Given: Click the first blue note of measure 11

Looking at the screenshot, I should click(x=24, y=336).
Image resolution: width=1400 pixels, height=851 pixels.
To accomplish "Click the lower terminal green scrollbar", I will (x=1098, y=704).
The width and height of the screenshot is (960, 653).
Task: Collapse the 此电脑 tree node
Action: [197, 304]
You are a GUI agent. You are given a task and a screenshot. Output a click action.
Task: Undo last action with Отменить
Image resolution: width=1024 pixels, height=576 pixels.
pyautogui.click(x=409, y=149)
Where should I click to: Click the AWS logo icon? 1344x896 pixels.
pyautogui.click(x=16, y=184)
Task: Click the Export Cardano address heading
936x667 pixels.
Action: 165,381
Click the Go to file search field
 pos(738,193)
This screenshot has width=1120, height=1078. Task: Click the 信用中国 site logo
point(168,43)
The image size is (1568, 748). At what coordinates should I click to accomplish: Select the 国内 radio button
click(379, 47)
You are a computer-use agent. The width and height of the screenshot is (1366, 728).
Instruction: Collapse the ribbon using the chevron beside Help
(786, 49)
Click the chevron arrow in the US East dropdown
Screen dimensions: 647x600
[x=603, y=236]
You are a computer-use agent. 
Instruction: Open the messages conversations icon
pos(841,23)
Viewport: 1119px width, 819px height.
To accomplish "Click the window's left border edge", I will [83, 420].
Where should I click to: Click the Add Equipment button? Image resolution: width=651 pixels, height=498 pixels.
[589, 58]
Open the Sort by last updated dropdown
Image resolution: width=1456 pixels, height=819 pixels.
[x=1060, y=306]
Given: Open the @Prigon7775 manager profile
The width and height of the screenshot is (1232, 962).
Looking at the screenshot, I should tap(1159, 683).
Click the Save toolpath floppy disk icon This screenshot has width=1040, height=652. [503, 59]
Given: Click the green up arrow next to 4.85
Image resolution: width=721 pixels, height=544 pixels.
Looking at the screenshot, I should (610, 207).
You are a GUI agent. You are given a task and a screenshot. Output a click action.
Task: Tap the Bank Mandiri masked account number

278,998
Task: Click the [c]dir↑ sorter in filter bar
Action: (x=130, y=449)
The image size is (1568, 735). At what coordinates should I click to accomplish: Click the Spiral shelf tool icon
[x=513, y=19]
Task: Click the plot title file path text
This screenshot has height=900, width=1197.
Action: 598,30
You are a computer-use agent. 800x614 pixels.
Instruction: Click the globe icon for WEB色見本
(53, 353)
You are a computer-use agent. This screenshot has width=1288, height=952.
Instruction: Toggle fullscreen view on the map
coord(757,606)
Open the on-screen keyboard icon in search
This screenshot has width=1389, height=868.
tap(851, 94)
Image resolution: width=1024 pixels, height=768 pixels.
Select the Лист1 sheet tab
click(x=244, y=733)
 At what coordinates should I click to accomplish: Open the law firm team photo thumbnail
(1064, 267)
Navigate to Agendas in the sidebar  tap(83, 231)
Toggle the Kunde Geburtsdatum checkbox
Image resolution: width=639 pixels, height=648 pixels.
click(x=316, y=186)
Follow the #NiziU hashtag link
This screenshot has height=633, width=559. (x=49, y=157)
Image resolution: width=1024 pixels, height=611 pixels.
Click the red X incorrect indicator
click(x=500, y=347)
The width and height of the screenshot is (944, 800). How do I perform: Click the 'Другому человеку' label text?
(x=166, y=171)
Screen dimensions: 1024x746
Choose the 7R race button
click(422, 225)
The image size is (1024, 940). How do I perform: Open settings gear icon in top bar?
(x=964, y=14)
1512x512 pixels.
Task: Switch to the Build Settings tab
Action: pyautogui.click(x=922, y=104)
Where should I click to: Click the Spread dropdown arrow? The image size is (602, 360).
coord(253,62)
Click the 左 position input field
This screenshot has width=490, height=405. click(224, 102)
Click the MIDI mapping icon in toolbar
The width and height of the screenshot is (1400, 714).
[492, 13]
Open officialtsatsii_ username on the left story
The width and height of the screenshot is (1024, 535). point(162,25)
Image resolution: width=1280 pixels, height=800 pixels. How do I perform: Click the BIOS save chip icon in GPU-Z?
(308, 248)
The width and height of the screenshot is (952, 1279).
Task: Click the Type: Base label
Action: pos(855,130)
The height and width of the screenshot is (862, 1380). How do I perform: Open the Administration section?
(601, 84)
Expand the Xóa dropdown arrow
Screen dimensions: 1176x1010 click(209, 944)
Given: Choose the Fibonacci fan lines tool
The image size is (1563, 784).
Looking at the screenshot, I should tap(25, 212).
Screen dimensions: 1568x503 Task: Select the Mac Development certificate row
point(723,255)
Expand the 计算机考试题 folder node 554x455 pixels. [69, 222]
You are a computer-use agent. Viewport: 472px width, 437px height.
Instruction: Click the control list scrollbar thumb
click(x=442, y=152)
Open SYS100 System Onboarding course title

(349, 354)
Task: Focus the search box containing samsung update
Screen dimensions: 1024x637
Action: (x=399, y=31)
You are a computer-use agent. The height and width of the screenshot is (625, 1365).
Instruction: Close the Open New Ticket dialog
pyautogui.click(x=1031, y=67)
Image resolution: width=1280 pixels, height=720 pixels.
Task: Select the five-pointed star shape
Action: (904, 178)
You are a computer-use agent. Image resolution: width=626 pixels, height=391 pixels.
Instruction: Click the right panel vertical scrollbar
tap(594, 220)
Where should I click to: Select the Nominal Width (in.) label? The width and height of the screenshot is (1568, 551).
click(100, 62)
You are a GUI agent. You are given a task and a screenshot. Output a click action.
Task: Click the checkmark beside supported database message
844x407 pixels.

######

For the data above, count every line in which the string "computer" appears, and answer with the count only.

• **Task answer**: 7